* EXERCISE INPUT *
◇ ◇ ◇ ◇ ◇ ◇ ◇

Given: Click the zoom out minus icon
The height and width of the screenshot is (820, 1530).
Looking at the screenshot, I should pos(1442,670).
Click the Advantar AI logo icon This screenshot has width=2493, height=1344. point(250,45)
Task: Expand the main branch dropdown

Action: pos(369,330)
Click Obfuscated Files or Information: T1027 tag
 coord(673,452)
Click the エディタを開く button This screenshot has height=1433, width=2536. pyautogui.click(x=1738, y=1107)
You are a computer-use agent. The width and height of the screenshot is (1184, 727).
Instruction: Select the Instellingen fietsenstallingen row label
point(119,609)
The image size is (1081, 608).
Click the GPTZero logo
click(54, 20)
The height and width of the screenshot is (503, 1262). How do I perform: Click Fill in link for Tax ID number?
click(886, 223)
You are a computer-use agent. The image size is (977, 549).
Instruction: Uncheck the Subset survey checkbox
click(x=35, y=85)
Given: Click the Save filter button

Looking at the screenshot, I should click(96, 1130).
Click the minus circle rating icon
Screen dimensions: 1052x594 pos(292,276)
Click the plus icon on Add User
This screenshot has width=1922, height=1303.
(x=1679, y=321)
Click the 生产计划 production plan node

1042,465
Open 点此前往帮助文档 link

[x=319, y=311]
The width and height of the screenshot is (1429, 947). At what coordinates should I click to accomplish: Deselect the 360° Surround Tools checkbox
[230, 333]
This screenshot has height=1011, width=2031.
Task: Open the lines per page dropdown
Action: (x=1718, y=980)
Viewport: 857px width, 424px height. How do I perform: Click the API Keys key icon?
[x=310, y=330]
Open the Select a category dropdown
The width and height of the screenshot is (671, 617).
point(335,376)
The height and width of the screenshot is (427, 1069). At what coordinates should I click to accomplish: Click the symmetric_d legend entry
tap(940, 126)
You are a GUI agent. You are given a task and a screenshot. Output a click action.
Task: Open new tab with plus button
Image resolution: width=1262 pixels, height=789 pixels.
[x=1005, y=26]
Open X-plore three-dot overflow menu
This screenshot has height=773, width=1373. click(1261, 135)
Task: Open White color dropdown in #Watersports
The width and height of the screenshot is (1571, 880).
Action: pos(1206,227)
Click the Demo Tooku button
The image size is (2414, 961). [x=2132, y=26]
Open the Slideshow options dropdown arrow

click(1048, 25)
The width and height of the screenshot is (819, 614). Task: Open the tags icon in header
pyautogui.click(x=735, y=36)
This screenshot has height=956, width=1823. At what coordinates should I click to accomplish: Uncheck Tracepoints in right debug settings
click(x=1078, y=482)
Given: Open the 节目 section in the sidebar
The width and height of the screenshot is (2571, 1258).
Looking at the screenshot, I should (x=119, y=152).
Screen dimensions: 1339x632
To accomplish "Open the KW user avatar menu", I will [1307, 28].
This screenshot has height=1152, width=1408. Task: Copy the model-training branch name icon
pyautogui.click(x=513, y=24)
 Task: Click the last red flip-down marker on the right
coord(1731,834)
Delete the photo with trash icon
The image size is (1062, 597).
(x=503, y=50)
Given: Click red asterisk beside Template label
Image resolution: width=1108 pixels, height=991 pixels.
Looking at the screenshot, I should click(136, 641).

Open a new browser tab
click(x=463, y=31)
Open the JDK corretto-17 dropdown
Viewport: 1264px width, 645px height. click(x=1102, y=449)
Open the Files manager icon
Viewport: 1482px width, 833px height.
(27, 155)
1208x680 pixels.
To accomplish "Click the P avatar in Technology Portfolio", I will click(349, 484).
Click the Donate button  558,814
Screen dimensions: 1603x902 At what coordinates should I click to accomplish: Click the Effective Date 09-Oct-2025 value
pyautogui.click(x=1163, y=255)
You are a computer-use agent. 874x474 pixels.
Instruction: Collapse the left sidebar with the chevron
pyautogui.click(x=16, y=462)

◇ ◇ ◇ ◇ ◇ ◇ ◇

* WHAT YOU HAVE TO DO *
Copy out the material above in full so that every line matches the original.

* FINISHED TASK *
Given: Click the zoom out minus icon
The height and width of the screenshot is (820, 1530).
Looking at the screenshot, I should pos(1442,670).
Click the Advantar AI logo icon This screenshot has width=2493, height=1344. point(250,45)
Task: Expand the main branch dropdown

Action: pos(369,330)
Click Obfuscated Files or Information: T1027 tag
 coord(673,452)
Click the エディタを開く button This screenshot has height=1433, width=2536. pyautogui.click(x=1738, y=1107)
You are a computer-use agent. The width and height of the screenshot is (1184, 727).
Instruction: Select the Instellingen fietsenstallingen row label
point(119,609)
The image size is (1081, 608).
Click the GPTZero logo
click(54, 20)
The height and width of the screenshot is (503, 1262). How do I perform: Click Fill in link for Tax ID number?
click(886, 223)
You are a computer-use agent. The image size is (977, 549).
Instruction: Uncheck the Subset survey checkbox
click(x=35, y=85)
Given: Click the Save filter button

Looking at the screenshot, I should click(96, 1130).
Click the minus circle rating icon
Screen dimensions: 1052x594 pos(292,276)
Click the plus icon on Add User
This screenshot has width=1922, height=1303.
(x=1679, y=321)
Click the 生产计划 production plan node

1042,465
Open 点此前往帮助文档 link

[x=319, y=311]
The width and height of the screenshot is (1429, 947). At what coordinates should I click to accomplish: Deselect the 360° Surround Tools checkbox
[230, 333]
This screenshot has height=1011, width=2031.
Task: Open the lines per page dropdown
Action: (x=1718, y=980)
Viewport: 857px width, 424px height. How do I perform: Click the API Keys key icon?
[x=310, y=330]
Open the Select a category dropdown
The width and height of the screenshot is (671, 617).
point(335,376)
The height and width of the screenshot is (427, 1069). At what coordinates should I click to accomplish: Click the symmetric_d legend entry
tap(940, 126)
You are a GUI agent. You are given a task and a screenshot. Output a click action.
Task: Open new tab with plus button
Image resolution: width=1262 pixels, height=789 pixels.
[x=1005, y=26]
Open X-plore three-dot overflow menu
This screenshot has height=773, width=1373. click(1261, 135)
Task: Open White color dropdown in #Watersports
The width and height of the screenshot is (1571, 880).
Action: pos(1206,227)
Click the Demo Tooku button
The image size is (2414, 961). [x=2132, y=26]
Open the Slideshow options dropdown arrow

click(1048, 25)
The width and height of the screenshot is (819, 614). Task: Open the tags icon in header
pyautogui.click(x=735, y=36)
This screenshot has height=956, width=1823. At what coordinates should I click to accomplish: Uncheck Tracepoints in right debug settings
click(x=1078, y=482)
Given: Open the 节目 section in the sidebar
The width and height of the screenshot is (2571, 1258).
Looking at the screenshot, I should (x=119, y=152).
Screen dimensions: 1339x632
To accomplish "Open the KW user avatar menu", I will [1307, 28].
This screenshot has height=1152, width=1408. Task: Copy the model-training branch name icon
pyautogui.click(x=513, y=24)
 Task: Click the last red flip-down marker on the right
coord(1731,834)
Delete the photo with trash icon
The image size is (1062, 597).
(x=503, y=50)
Given: Click red asterisk beside Template label
Image resolution: width=1108 pixels, height=991 pixels.
Looking at the screenshot, I should click(136, 641).

Open a new browser tab
click(x=463, y=31)
Open the JDK corretto-17 dropdown
Viewport: 1264px width, 645px height. click(x=1102, y=449)
Open the Files manager icon
Viewport: 1482px width, 833px height.
(27, 155)
1208x680 pixels.
To accomplish "Click the P avatar in Technology Portfolio", I will click(349, 484).
Click the Donate button  558,814
Screen dimensions: 1603x902 At what coordinates should I click to accomplish: Click the Effective Date 09-Oct-2025 value
pyautogui.click(x=1163, y=255)
You are a computer-use agent. 874x474 pixels.
Instruction: Collapse the left sidebar with the chevron
pyautogui.click(x=16, y=462)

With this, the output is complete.